Last night there was a moment in spiritual direction when the priest was talking to me about seeing Jesus in my students.  I was nodding my head, having heard this before and thinking I already knew it but still glad to hear it again.

Then I realized.  I haven’t been looking for Jesus in my students.  I teach them about Jesus, Sacred Scripture, and the Sacred Tradition of the Catholic Church and I forgot to look for Jesus in them.  I mean, to seriously look for Jesus in them.

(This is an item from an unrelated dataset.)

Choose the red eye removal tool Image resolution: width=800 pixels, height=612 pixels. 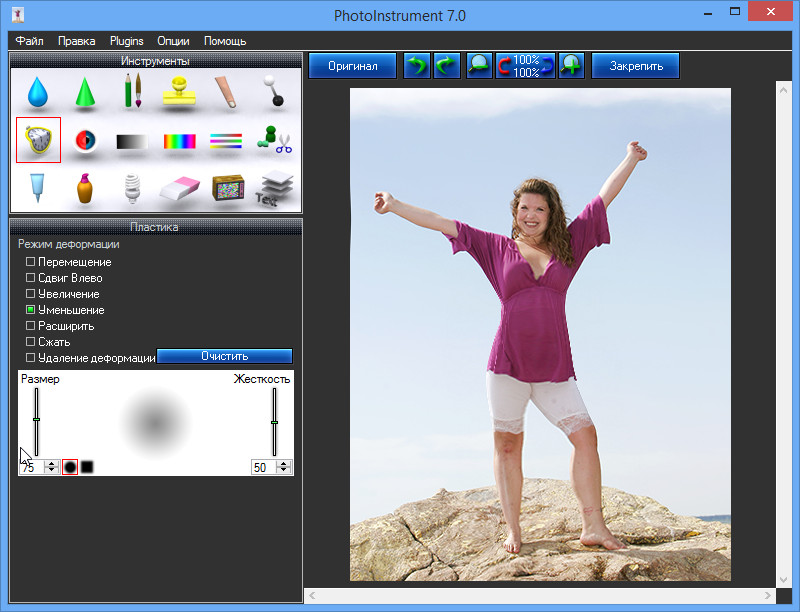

I briefly imagined what that would look like.  To look at a classroom full of students and see 25 varying pictures of Christ looking at me.  To teach to Jesus residing within each one of their souls and to know that, despite exterior appearances, despite however little response I may receive, that Jesus is resting within them.  To know that Jesus, within them, is receiving my words.  To know that not every person is against me because Christ, dwelling in them, is very much for me.  I imagined being able to look at a student who was annoyed with me, making a scene in my class, or being extremely critical and having the grace to calmly ask myself where Jesus was in that student.

That changes everything.  It doesn’t make all of the problems or troubles go away.  It doesn’t make all of students like me.  But I can know that there is someone, very present in the room, who is rooting for me, who is willing me to remain faithful, who is sympathizing with me.  He is not just with me, He is with them, too.  Mother Teresa found Christ in the poorest of the poor.  The streets of Calcutta might not be my streets to go out on but I have a different kind of mission field.  And like the streets in India, it is brimming with the many faces of Christ.  If I but have the eyes to see and the heart to love.

Bl. Mother Teresa, pray for us.
Bl. Pope John Paul II, pray for us.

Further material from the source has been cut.